> **EXERCISE INSTRUCTIONS**:
Arrange everything in the listing from the line containing "Where should I" down to the end as a JSON list of strings, one string per line, with blank lines omitted. Leave out any pictures.

Element and text position data:

---*---

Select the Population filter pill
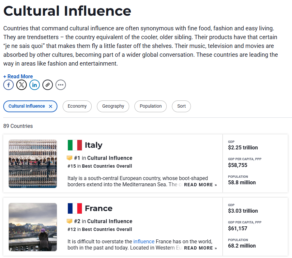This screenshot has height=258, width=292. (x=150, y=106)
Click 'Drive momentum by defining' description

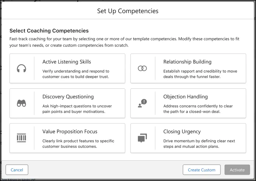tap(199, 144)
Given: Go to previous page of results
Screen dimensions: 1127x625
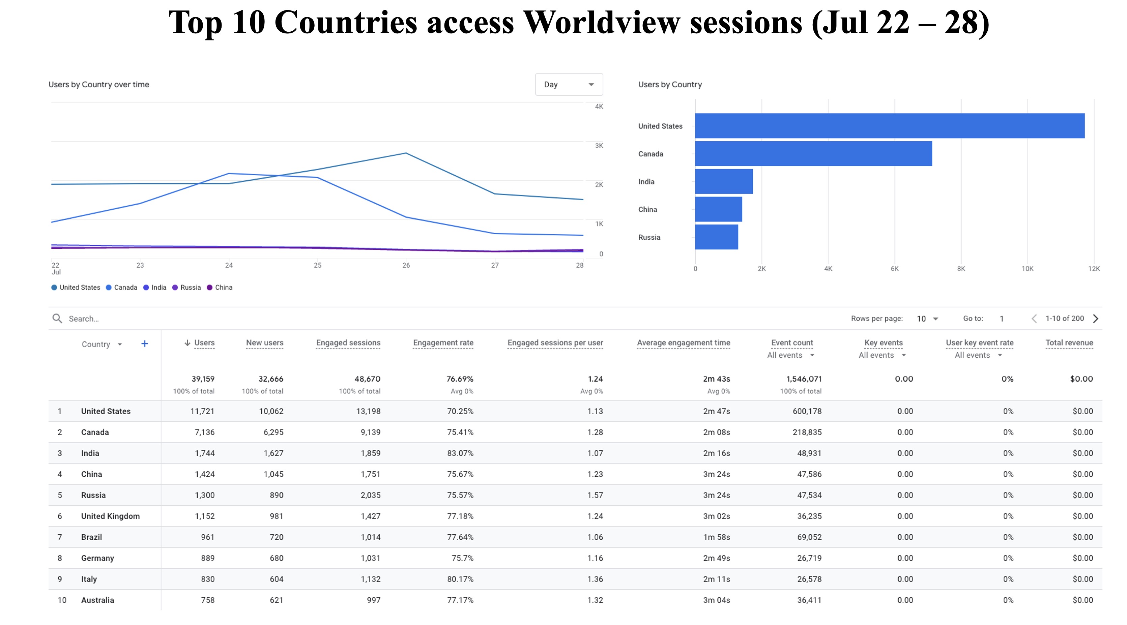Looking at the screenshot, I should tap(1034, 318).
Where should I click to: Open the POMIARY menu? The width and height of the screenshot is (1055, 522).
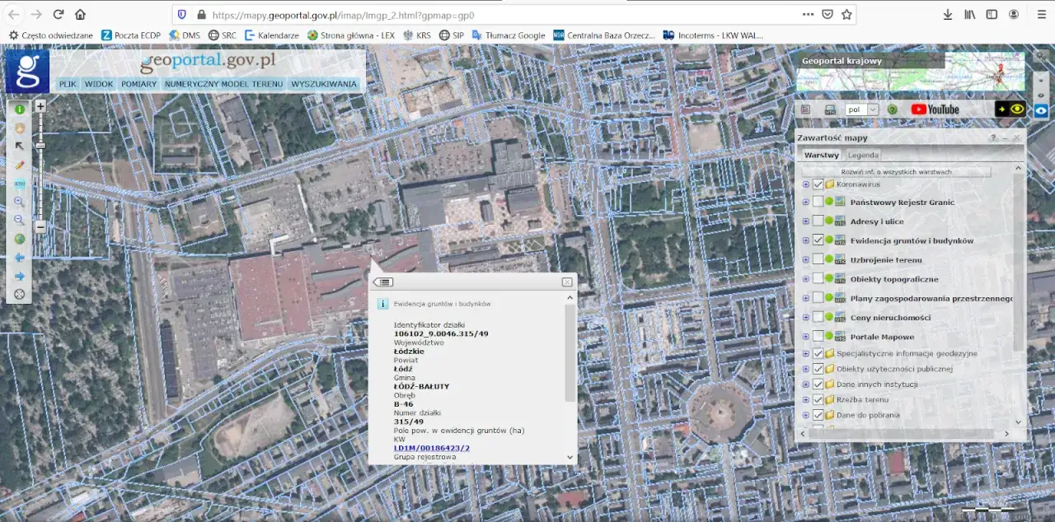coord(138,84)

---*---

> **FULL RESPONSE**:
[
  "Where should I click to: Open the POMIARY menu? The width and height of the screenshot is (1055, 522).",
  "coord(138,84)"
]